Your task: Starting at the line that contains "Task: Toggle the", transcribe each line through the end of the material below, exactly and nothing else, leaving out the pictures.

Dataset records:
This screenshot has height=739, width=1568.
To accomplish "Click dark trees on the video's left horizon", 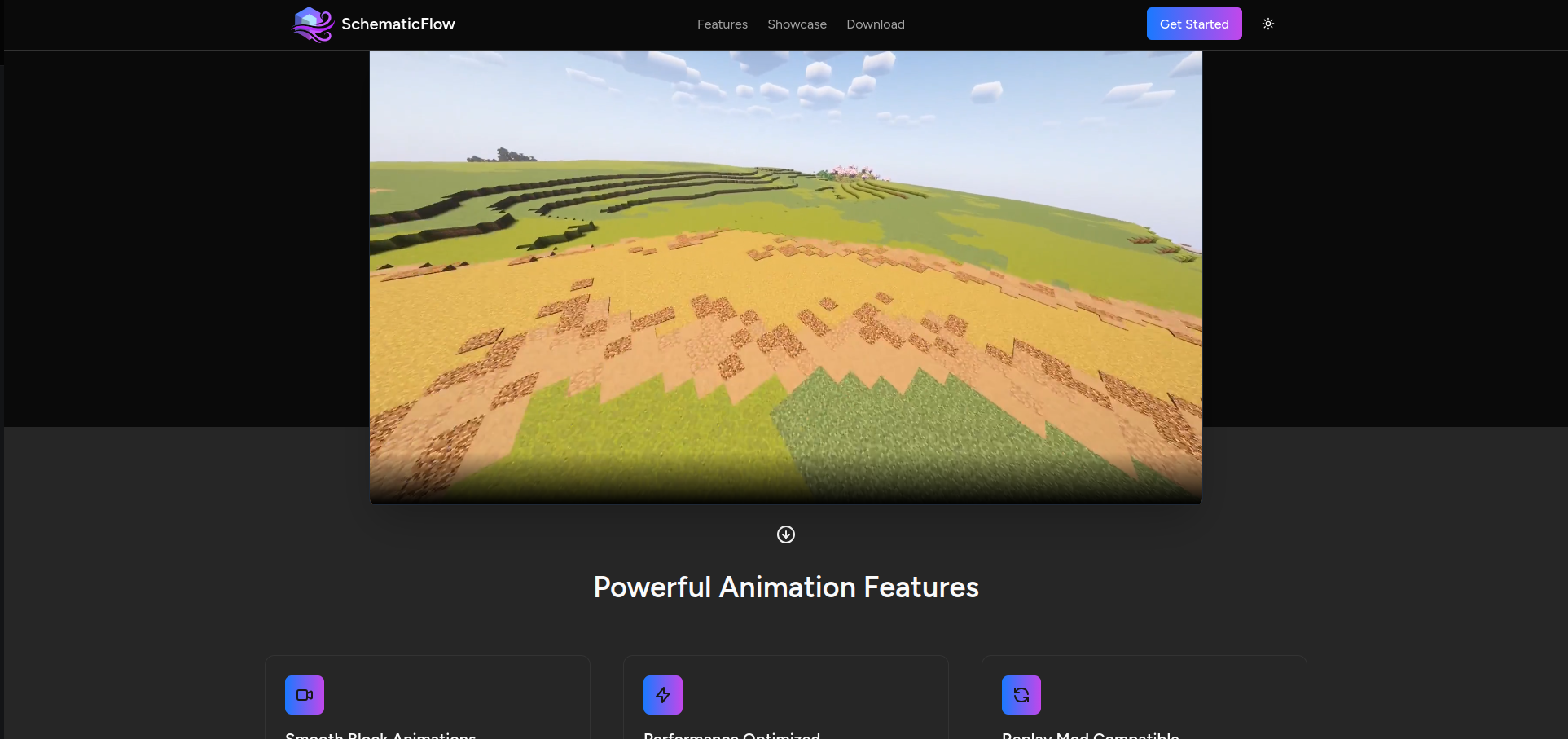I will coord(503,155).
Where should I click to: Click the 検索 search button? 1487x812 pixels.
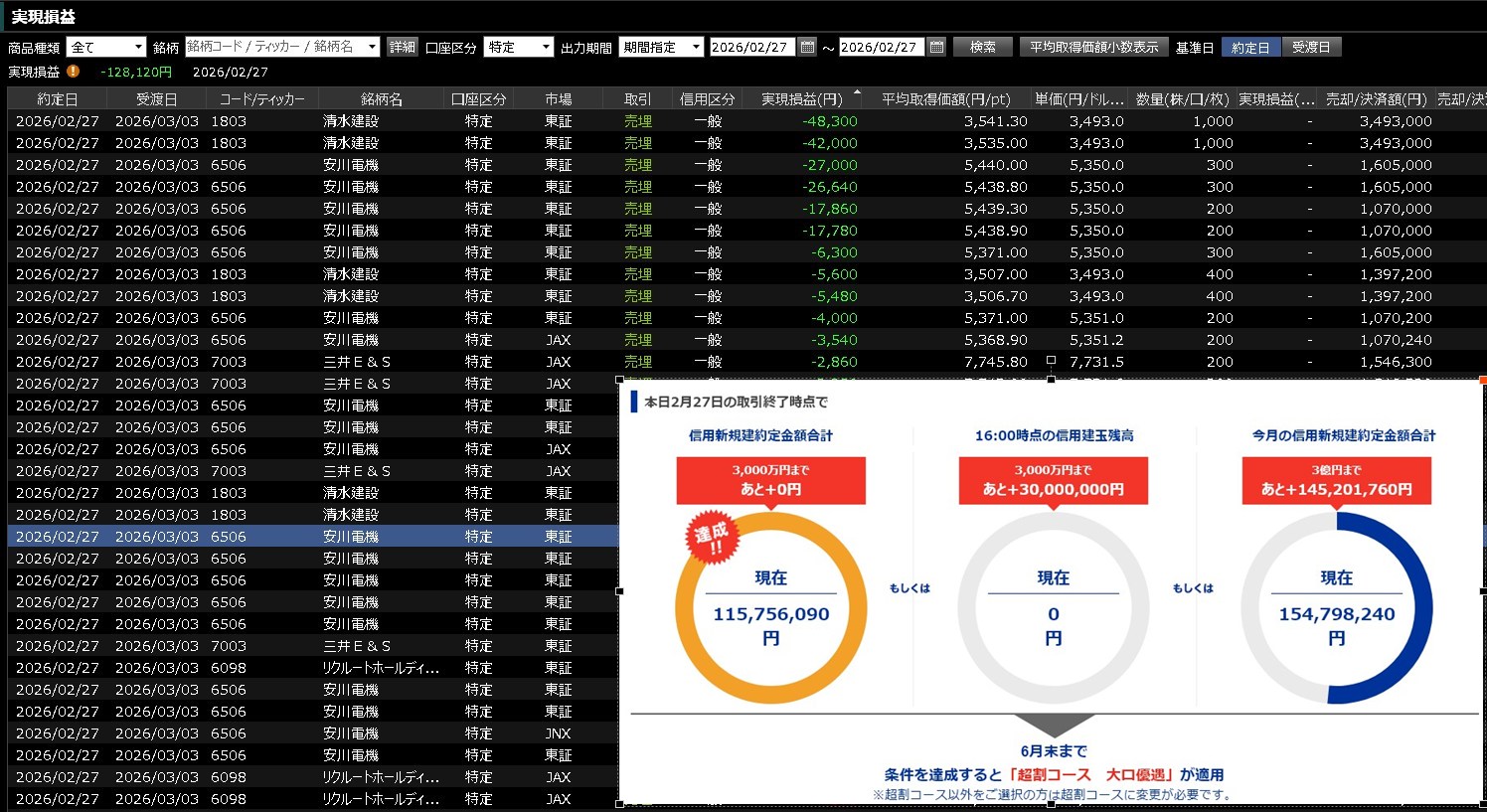(982, 47)
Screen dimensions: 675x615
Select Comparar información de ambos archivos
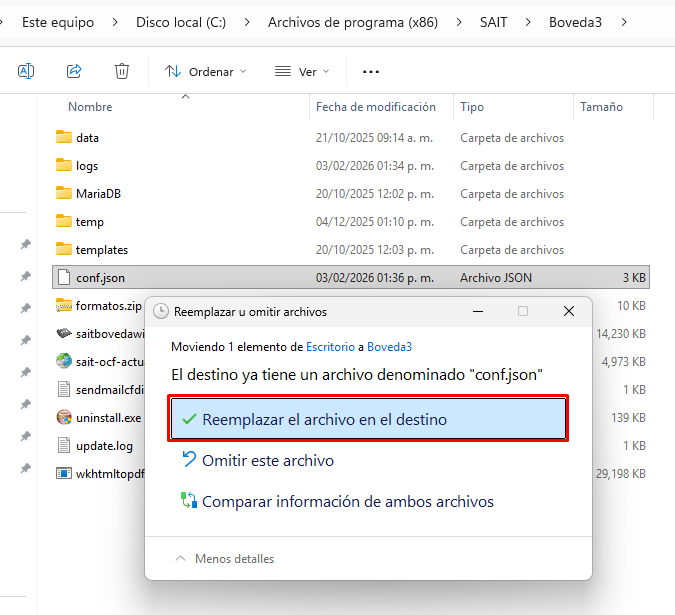tap(347, 502)
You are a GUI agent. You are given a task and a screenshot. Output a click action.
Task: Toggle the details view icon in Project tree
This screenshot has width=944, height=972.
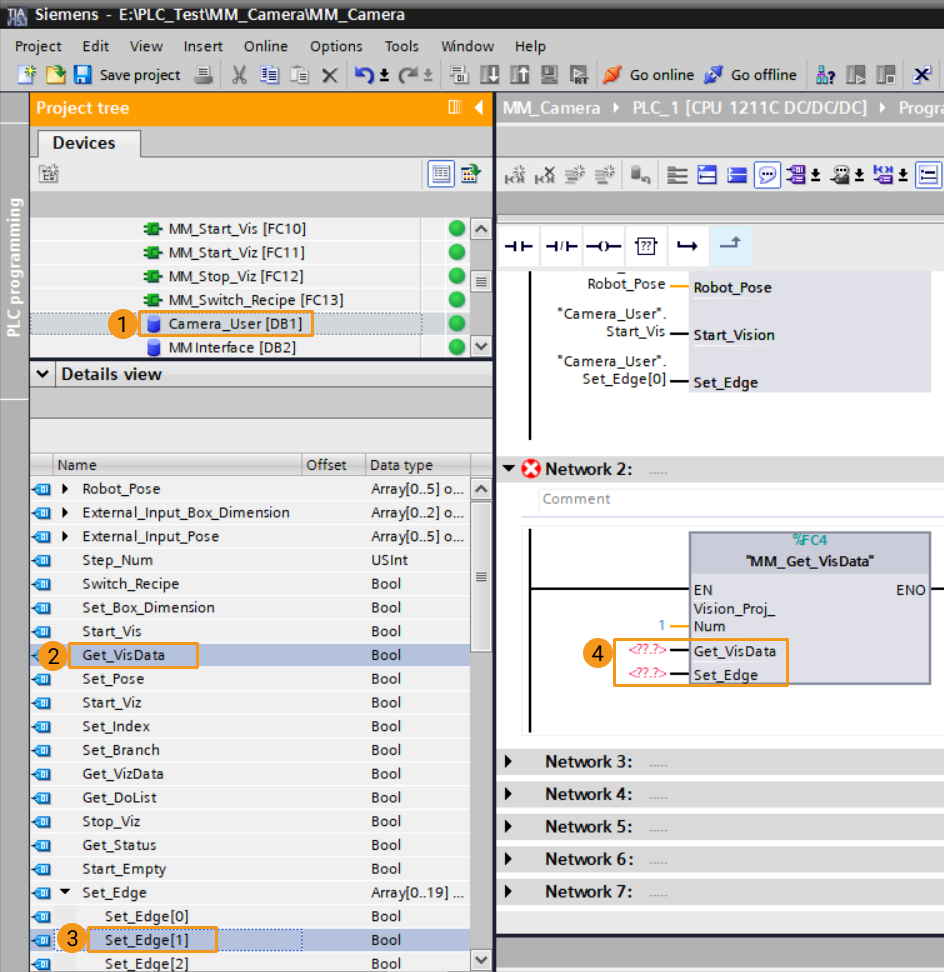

Response to the exercise:
Task: Toggle the details view icon in Project tree
This screenshot has width=944, height=972.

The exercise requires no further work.